• _Record extracts_:
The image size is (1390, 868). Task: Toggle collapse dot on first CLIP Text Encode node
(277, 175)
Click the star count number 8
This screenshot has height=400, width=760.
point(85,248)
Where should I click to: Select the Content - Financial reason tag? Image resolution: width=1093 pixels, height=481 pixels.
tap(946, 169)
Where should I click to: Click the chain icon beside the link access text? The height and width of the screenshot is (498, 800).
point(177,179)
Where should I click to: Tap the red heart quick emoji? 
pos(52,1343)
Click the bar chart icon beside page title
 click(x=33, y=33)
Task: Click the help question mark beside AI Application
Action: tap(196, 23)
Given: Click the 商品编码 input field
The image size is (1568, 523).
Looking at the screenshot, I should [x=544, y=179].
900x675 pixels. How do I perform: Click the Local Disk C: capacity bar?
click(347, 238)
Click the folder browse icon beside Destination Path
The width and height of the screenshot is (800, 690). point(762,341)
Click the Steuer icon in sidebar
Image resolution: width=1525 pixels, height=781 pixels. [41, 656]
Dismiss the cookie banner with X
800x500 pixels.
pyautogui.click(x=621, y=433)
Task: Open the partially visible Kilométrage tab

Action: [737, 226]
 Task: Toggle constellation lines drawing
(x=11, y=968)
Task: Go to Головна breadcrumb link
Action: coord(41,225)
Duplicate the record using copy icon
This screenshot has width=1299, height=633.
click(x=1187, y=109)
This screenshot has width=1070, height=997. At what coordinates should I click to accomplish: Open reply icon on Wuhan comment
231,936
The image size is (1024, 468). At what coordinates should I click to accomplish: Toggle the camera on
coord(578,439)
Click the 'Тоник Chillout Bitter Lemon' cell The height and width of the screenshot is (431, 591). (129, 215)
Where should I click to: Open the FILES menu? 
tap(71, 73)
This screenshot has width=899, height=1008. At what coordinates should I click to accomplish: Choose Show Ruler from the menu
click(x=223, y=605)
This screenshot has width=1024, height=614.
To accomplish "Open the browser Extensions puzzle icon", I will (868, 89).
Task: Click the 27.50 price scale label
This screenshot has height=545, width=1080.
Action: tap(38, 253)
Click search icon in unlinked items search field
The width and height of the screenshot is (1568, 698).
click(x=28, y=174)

• _Work to be completed_: Each line above must be printed exactly as it appears.

• _Solution to this task_:
The image size is (1390, 868). Task: Toggle collapse dot on first CLIP Text Encode node
(277, 175)
Click the star count number 8
This screenshot has height=400, width=760.
point(85,248)
Where should I click to: Select the Content - Financial reason tag? Image resolution: width=1093 pixels, height=481 pixels.
tap(946, 169)
Where should I click to: Click the chain icon beside the link access text? The height and width of the screenshot is (498, 800).
point(177,179)
Where should I click to: Tap the red heart quick emoji? 
pos(52,1343)
Click the bar chart icon beside page title
 click(x=33, y=33)
Task: Click the help question mark beside AI Application
Action: tap(196, 23)
Given: Click the 商品编码 input field
The image size is (1568, 523).
Looking at the screenshot, I should [x=544, y=179].
900x675 pixels. How do I perform: Click the Local Disk C: capacity bar?
click(347, 238)
Click the folder browse icon beside Destination Path
The width and height of the screenshot is (800, 690). point(762,341)
Click the Steuer icon in sidebar
Image resolution: width=1525 pixels, height=781 pixels. [41, 656]
Dismiss the cookie banner with X
800x500 pixels.
pyautogui.click(x=621, y=433)
Task: Open the partially visible Kilométrage tab

Action: [737, 226]
 Task: Toggle constellation lines drawing
(x=11, y=968)
Task: Go to Головна breadcrumb link
Action: coord(41,225)
Duplicate the record using copy icon
This screenshot has width=1299, height=633.
click(x=1187, y=109)
This screenshot has width=1070, height=997. At what coordinates should I click to accomplish: Open reply icon on Wuhan comment
231,936
The image size is (1024, 468). At what coordinates should I click to accomplish: Toggle the camera on
coord(578,439)
Click the 'Тоник Chillout Bitter Lemon' cell The height and width of the screenshot is (431, 591). (129, 215)
Where should I click to: Open the FILES menu? 
tap(71, 73)
This screenshot has width=899, height=1008. At what coordinates should I click to accomplish: Choose Show Ruler from the menu
click(x=223, y=605)
This screenshot has width=1024, height=614.
To accomplish "Open the browser Extensions puzzle icon", I will (868, 89).
Task: Click the 27.50 price scale label
This screenshot has height=545, width=1080.
Action: tap(38, 253)
Click search icon in unlinked items search field
The width and height of the screenshot is (1568, 698).
click(x=28, y=174)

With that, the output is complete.